The scientific practices that provide us images of Martian landscapes also cast seeing itself in a new light
This spring, the Curiosity rover made headlines when scientists reported new evidence of liquid water on the surface of Mars. By measuring the temperature and relative humidity in a crater over the course of a Martian year, the researchers found that salts in the soil could pull water vapor out of the atmosphere and form a brine during the overnight hours, before the moisture would evaporate again at sunrise. “We don’t really see the water,” the study’s lead author acknowledged in an interview. But other instances of seeing, like the dark markings that show up in orbital images and that appear to be water flowing downhill, were what motivated this latest set of measurements in the first place. On Mars, what we can see shapes what we can know.
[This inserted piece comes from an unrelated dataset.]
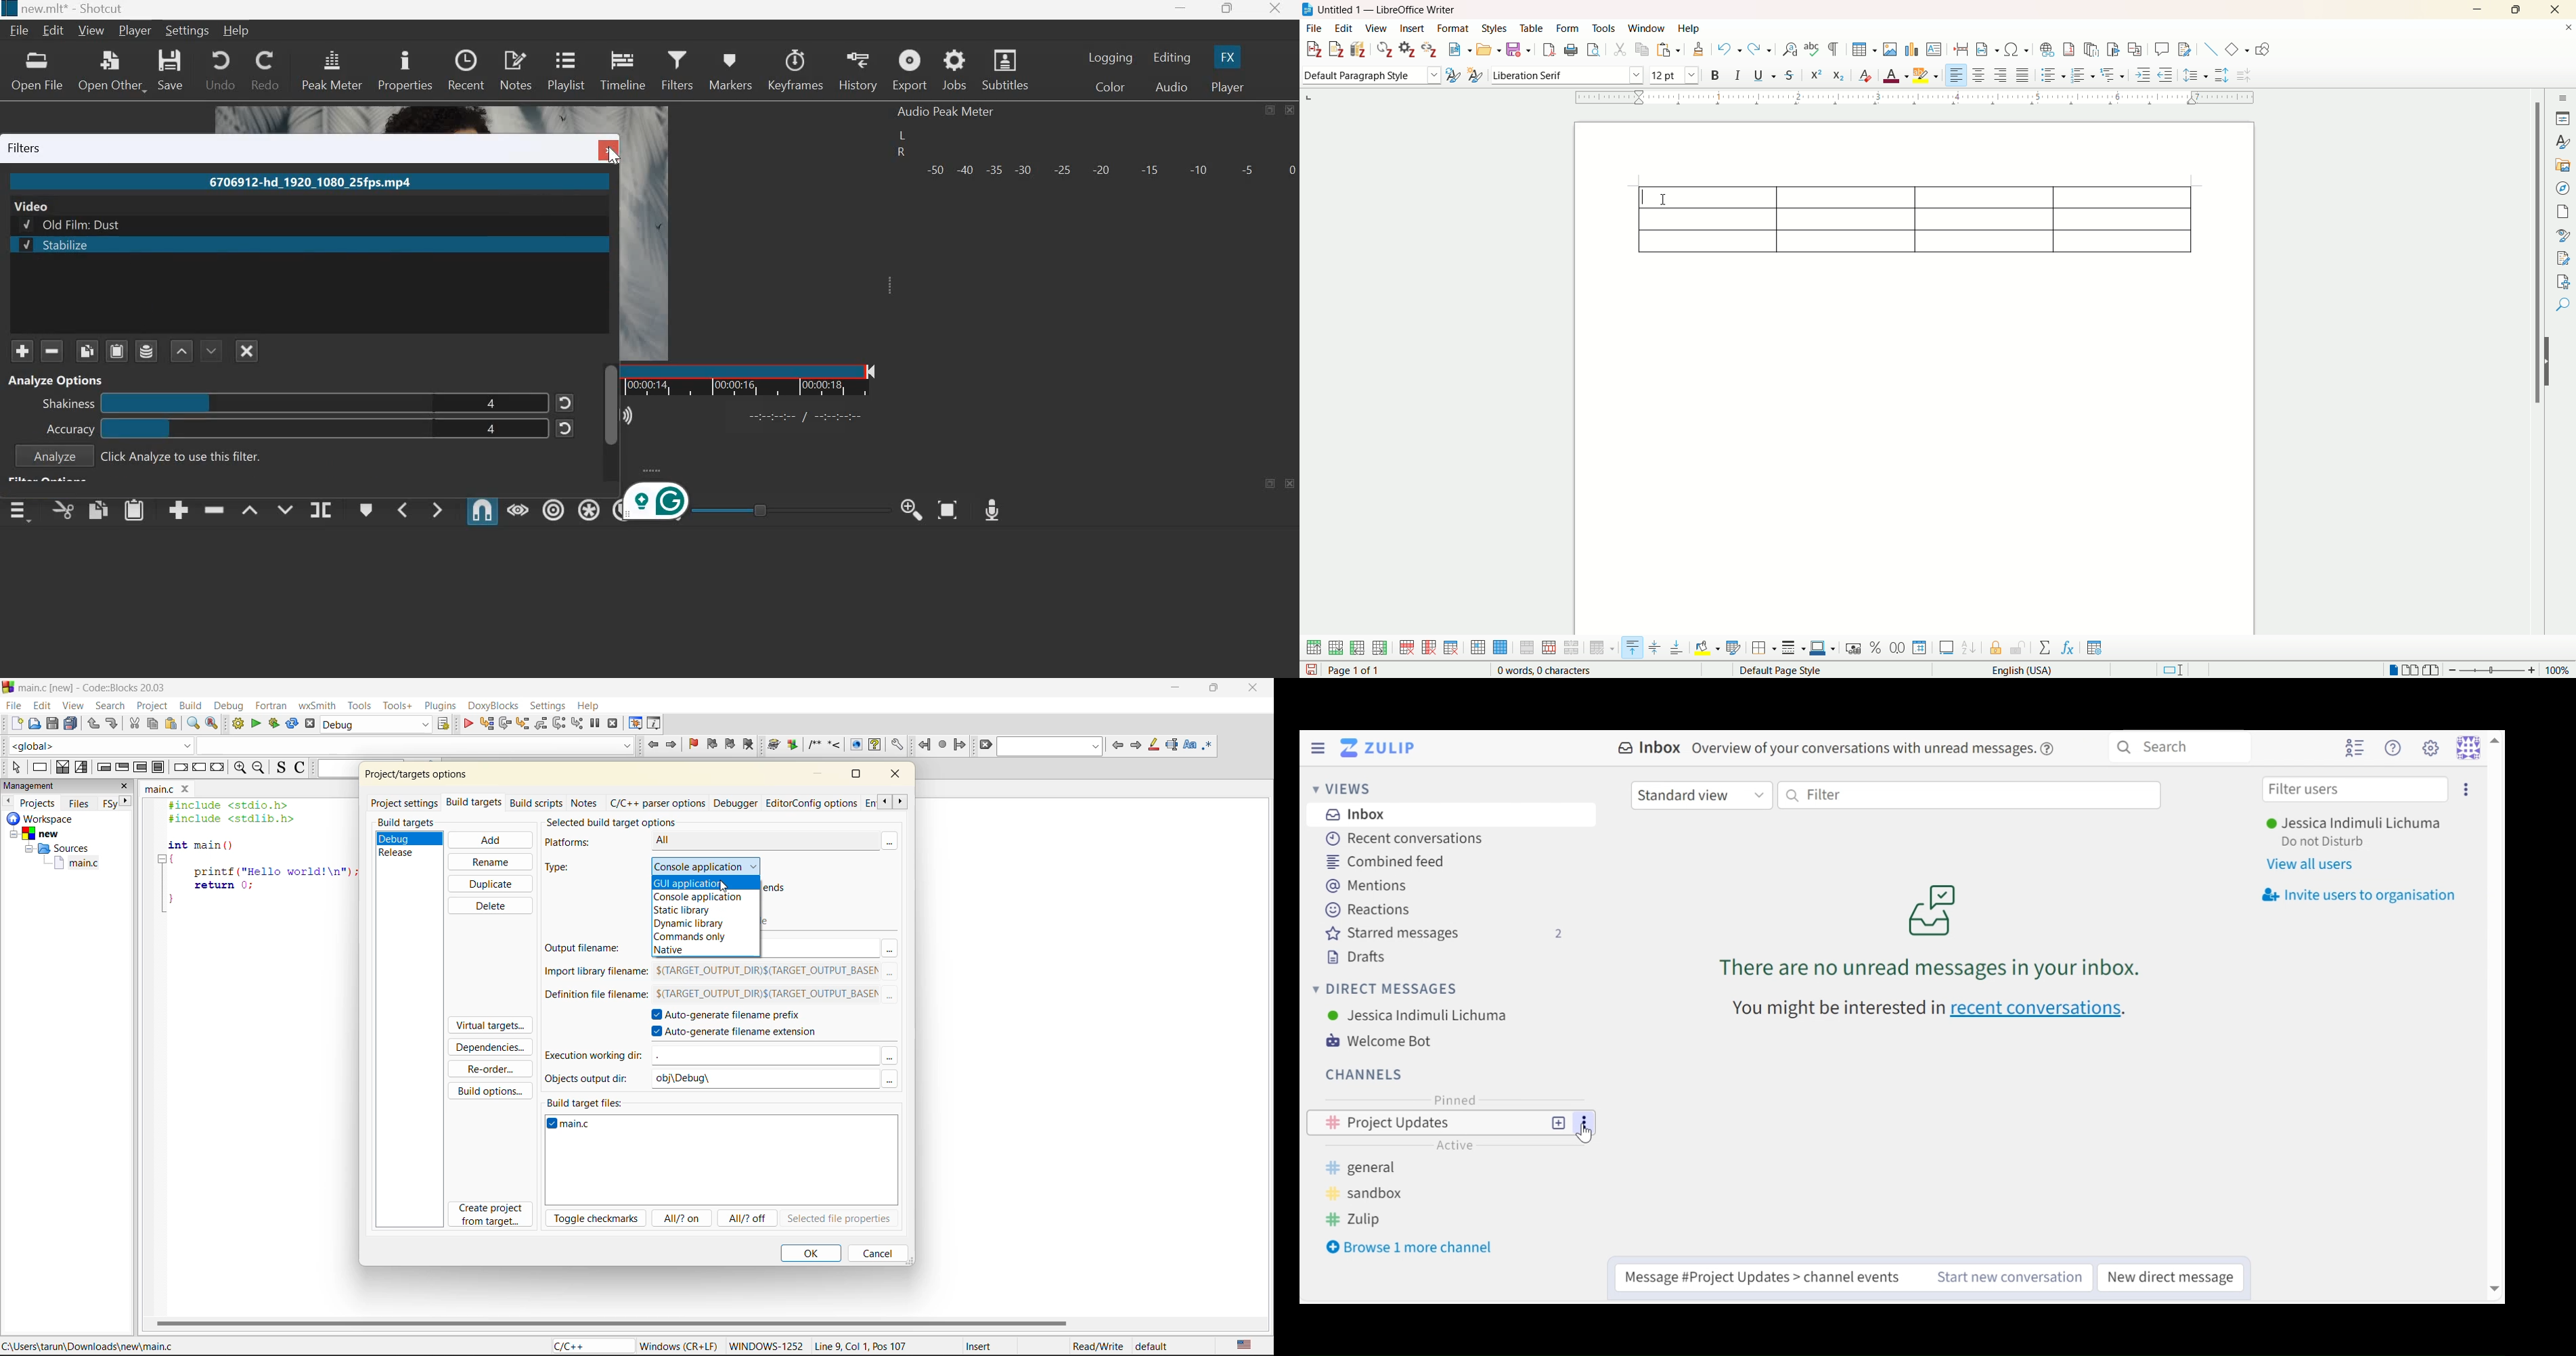 This screenshot has height=1372, width=2576. I want to click on FX, so click(1228, 57).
Vision is commonly taken to be the most direct way of perceiving the world around us. But since the 1970s, visuality has taken a drubbing in the human sciences as feminists and scholars of colonialism have linked the gaze to projects of domination. A prominent anthropologist called for a turn toward “sensuous scholarship,” which would foreground smell, taste, and texture instead of the bloodless rationalism of sight. Quietly, though, a revival of interest in vision has been gaining momentum, one that brings specific practices of seeing into focus while emphasizing their partiality, plasticity, and rootedness in the material world. Some of the most interesting contributions have examined the screen-based graphics and data visualizations that increasingly organize contemporary seeing, at least in the wired global North.